## Task item:
Among the lines below, count those with the word "Toggle". Answer with the number only.

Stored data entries
::::::::::

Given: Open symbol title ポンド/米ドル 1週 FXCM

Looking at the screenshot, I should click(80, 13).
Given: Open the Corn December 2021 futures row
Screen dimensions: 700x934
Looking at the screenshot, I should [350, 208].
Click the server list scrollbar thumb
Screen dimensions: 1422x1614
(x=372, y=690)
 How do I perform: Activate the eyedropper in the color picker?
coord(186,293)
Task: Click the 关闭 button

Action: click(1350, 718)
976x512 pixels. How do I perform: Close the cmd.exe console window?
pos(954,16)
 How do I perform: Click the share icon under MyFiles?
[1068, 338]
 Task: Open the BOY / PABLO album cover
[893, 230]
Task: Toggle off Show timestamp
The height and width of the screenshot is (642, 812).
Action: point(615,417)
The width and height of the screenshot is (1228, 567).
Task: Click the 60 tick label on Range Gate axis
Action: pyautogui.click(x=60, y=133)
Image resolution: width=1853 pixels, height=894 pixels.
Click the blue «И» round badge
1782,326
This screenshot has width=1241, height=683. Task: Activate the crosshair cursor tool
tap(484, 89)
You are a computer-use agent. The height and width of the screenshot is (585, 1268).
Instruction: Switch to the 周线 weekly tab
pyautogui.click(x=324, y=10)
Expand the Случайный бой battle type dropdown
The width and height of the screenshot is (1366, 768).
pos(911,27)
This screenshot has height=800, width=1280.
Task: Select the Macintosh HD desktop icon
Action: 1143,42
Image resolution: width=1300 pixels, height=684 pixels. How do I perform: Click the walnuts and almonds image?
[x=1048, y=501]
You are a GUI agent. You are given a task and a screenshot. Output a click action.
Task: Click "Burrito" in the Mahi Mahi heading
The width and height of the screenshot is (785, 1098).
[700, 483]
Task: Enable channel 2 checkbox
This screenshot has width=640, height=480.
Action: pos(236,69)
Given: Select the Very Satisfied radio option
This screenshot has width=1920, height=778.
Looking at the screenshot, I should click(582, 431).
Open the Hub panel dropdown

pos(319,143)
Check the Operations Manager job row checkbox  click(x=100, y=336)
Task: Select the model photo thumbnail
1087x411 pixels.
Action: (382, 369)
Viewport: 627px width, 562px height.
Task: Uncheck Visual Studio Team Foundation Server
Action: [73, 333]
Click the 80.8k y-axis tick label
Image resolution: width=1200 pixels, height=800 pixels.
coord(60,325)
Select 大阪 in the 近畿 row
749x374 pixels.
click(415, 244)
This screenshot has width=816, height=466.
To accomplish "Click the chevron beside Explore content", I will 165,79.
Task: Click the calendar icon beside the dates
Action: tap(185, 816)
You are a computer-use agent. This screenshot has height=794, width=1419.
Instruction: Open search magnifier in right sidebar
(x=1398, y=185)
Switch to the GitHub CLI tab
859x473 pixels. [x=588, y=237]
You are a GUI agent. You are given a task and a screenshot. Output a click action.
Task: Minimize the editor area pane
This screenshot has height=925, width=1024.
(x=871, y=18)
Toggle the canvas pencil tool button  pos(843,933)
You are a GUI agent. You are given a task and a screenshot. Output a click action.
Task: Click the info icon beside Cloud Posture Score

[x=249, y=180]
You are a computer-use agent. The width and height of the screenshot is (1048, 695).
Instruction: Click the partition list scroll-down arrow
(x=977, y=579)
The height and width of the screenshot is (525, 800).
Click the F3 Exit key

::::::::::

## Exercise solution:
2